StarkWare announced Tuesday that STRK20, a privacy framework on Starknet that allows users to protect balances and transaction data, provides mechanisms for ERC-20 tokens to be disclosed under certain circumstances.

StarkWare co-founder and CEO Eli Ben-Sasson told Cointelegraph that “ready to comply” does not mean that STRK20 itself determines legal compliance or ensures regulatory approval. The framework is built on a risk-based model where privacy is conditional rather than conditional, with filtering on entry into the planting pool and viewing-based disclosure upon legal request.

Separately, Sui has launched a public beta for Secret Transfers, a feature that hides transaction volumes and allows authorized parties to access data when needed for audit or compliance purposes.

coinbase

The launches reflect a broader shift in crypto privacy toward models favored by institutions that move away from complete anonymity and include auditing and disclosure mechanisms.

sui

Sui initiates secret transfers. Source: Su

Compliance change in privacy systems

In recent weeks, privacy-focused projects have been forced to address questions around both control and reliability.

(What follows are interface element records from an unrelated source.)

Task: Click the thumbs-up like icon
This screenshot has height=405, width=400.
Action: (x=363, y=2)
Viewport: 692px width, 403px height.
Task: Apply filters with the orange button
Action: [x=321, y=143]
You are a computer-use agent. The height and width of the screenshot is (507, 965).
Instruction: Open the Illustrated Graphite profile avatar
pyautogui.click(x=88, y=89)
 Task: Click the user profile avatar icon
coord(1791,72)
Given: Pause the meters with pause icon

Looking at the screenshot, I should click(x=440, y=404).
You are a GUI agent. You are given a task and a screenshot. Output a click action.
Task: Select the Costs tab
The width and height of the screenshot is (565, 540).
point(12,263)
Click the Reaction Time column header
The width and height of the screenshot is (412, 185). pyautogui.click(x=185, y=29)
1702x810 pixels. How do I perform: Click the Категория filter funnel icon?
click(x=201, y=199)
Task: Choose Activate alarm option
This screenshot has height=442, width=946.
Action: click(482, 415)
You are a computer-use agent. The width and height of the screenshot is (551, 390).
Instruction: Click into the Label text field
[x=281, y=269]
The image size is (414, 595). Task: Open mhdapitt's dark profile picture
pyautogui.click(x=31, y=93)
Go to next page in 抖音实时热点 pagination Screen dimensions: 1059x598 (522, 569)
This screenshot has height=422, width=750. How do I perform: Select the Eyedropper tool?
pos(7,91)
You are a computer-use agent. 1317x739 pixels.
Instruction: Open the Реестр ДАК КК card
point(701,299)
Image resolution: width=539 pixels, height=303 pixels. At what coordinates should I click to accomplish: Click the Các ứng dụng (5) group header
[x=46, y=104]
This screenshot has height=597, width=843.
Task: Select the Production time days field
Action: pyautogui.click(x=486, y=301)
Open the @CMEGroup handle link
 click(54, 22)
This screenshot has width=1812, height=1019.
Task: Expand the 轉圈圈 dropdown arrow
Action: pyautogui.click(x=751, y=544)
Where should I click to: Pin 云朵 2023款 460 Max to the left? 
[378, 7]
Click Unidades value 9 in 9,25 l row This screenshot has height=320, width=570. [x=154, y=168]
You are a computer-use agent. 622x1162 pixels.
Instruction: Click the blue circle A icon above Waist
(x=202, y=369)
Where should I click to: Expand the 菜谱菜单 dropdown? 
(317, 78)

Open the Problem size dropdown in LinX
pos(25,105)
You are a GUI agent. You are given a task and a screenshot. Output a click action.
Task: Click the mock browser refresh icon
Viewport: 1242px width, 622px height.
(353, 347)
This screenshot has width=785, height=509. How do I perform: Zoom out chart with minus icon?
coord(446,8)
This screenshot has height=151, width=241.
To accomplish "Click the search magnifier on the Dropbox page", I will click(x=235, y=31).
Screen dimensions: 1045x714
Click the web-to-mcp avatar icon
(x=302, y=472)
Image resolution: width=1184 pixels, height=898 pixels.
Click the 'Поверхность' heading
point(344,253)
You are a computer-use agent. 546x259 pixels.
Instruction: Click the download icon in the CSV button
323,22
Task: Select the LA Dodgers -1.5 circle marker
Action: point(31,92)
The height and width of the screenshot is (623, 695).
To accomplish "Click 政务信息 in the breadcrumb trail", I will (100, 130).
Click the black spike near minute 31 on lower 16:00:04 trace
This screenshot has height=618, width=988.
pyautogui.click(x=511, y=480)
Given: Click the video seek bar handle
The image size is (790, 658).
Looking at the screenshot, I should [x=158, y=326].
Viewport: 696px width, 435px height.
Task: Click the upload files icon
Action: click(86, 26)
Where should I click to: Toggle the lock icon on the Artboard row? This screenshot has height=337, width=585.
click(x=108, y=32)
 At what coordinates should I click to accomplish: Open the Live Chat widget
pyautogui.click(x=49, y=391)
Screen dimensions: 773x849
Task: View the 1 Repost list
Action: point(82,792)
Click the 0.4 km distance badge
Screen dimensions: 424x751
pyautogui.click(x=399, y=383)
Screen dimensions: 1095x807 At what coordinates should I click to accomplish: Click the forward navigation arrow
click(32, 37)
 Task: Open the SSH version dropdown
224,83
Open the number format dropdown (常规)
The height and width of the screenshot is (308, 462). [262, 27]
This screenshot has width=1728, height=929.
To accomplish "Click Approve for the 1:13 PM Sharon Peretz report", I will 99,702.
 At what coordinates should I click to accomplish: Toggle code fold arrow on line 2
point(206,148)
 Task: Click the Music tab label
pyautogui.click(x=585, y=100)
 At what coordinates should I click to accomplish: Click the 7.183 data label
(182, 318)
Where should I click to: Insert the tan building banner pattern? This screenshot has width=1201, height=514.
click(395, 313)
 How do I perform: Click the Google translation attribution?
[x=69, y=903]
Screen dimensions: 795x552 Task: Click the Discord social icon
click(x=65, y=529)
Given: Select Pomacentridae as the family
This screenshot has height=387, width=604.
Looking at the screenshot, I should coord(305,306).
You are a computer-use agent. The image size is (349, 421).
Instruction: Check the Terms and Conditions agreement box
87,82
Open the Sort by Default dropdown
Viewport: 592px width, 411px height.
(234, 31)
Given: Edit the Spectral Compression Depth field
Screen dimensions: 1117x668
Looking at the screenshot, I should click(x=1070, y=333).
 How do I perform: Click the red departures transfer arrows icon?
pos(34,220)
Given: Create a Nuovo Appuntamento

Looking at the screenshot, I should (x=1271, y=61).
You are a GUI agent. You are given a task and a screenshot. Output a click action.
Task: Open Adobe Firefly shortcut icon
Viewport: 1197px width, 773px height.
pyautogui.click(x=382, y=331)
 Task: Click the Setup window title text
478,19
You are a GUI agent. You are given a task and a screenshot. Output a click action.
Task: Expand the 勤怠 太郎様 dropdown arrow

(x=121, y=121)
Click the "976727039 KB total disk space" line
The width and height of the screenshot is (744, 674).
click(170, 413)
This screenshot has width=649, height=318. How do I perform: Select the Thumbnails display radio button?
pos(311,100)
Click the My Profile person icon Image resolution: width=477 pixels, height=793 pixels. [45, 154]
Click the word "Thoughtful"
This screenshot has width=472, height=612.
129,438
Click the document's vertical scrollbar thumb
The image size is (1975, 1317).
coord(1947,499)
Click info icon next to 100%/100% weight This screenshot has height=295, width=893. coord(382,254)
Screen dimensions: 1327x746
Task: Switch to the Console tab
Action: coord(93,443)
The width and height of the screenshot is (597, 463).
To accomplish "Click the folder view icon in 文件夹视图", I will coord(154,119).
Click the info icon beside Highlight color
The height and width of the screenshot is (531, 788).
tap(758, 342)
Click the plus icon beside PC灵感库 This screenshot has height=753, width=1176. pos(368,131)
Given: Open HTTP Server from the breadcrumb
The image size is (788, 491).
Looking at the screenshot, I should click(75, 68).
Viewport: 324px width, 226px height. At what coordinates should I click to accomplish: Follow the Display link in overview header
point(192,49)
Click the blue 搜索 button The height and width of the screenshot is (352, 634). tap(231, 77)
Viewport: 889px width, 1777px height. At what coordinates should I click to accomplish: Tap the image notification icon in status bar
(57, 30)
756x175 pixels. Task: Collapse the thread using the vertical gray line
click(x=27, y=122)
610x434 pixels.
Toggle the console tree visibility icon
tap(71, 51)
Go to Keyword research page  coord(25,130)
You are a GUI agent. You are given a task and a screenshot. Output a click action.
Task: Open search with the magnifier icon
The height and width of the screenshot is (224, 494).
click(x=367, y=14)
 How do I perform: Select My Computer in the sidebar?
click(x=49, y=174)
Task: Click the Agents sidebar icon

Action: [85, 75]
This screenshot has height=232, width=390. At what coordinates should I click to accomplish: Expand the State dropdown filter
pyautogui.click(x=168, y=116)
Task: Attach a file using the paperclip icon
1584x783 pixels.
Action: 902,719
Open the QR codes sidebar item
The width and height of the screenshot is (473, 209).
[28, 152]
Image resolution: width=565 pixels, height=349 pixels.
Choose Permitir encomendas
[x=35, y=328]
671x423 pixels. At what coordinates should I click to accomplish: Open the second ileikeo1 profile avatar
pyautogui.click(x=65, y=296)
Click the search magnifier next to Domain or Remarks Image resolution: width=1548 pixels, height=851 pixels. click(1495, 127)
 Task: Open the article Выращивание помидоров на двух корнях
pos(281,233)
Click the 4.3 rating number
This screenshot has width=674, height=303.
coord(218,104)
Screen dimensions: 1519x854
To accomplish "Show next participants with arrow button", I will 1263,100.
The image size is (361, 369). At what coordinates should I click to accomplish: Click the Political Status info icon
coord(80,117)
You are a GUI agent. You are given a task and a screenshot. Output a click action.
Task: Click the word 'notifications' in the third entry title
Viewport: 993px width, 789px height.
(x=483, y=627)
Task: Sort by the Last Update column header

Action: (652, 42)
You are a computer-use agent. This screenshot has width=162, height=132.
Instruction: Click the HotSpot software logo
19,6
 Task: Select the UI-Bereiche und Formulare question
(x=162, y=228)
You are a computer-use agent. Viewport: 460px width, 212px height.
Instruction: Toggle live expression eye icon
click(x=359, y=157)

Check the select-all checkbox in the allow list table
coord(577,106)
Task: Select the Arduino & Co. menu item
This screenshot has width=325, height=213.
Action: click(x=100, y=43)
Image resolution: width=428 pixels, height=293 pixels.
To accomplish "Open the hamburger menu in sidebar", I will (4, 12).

Blockchain privacy project Zama said on June 2 that it will accelerate its compliance roadmap. The announcement came after a court ordered the freezing of approximately $12.5 million USD that was hidden in the USDC wrapper and later resolved the underlying legal issue.

The project then highlighted its disclosure mechanisms and regulatory coordination approach to encrypted transactions.

Related: Canton, ZKsync approaches how to enforce rules on blockchains

The broader push comes amid renewed scrutiny of one of the crypto industry’s most popular privacy projects after concerns that Zcash fake tokens could have been created undetected.

Zcash developers said the vulnerability was due to an emergency network update completed in early June, although there is no confirmed evidence of an exploit, although the nature of restricted pools makes it difficult to fully reconstruct transaction history after vulnerabilities are disclosed.